Muffin Tops.

The good kind of muffin top:

The bad kind of muffin top:

Let’s go over this again.

Good vs. bad:

Good.

Bad.

(Imagine a slide show. That’s the way it’s playing in my mind! Kind of like on the movie “The Emperor’s New Groove.”)

Got it? Good.

Who would have thought that even though someone (meaning me) is at the lowest weight and the best shape they have ever been in their adult life, they would still be dealing with the dreaded muffin top?

Here’s proof:

I know it could be a lot worse, but it’s something that I’m still self conscious of.

There are two reasons why I’m still sporting my own little muffin top.

The first one is frankly, I haven’t been the greatest with my eating. Don’t get me wrong, I’m still eating freaky healthy, but a few snuck pieces of Halloween Candy here and there, several handfuls of Goldfish crackers, way more tortillas than someone should eat in a day. Those add up! It got to where I was cheating every single day. My weight has gone up about 6 pounds from the summer. I felt weighed down and bloated. The three things that contribute to bloating more than any other foods (besides sodium, that’s just a given) are:

  1. Refined Sugar
  2. Rice
  3. WHEAT

That’s right folks, wheat. We are intolerant of wheat because that’s the main grain we eat!

I have decided enough is enough of this muffin top and I’m doing something about it. I’m in the middle of 8 days of perfect eating leading up to Thanksgiving. That means eating absolutely no refined sugar and no wheat. I’ve never gone that long without wheat before. I’ll post a blog recounting every day with my successes, struggles, and findings.

The second reason why I have a muffin top is because I have what is called “Diastasis Recti“, making the mid section ‘hang over’ and appear bigger and wider. What the heck is Diastasis Recti? It is a separation between the left and right side of the rectus abdominis muscle, which covers the front surface of the belly area.
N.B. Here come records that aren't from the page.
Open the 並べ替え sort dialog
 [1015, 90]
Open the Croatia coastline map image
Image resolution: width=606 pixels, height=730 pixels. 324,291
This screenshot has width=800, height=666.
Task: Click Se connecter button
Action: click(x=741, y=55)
Anyone can have this condition; men, women, and children. The 3 main causes are:

  • Improper abdominal exercises
  • “Beer” belly, or excessive abdominal weight
  • Pregnancy

I have it because of my pregnancies and then also I used to do a lot of Pilates, which only aggravated the condition. It causes a lot of back/hip pain because the abdominal muscles cannot support your core. Thanks to the research of a good friend, she helped discover a natural way to bring the rectus abdominals back together without surgery. It is THIS program called The Tuplar Technique. Last year I bought the splint and did 4 weeks of the 6 week program, bringing my separation down to half of where it was. From there, I became a slacker and only did the exercises and wore the splint every once in a while. The splint is ordered by size, so while I was losing weight, I would alter my split as it became too big, but after a while I couldn’t alter it anymore. It was just plain too big.

I decided enough was enough and decided to order a new splint and start the program over again. I have been doing it for 1 1/2 weeks now and have brought in my separation by another 1/2 finger width. It takes dedication though and living wearing this splint that is plain uncomfortable and painful at times. Here’s a picture of what it looks like after I take off the splint:

And that is why I have a muffin top and what I’m doing about it. What do you want to do about yours, haha!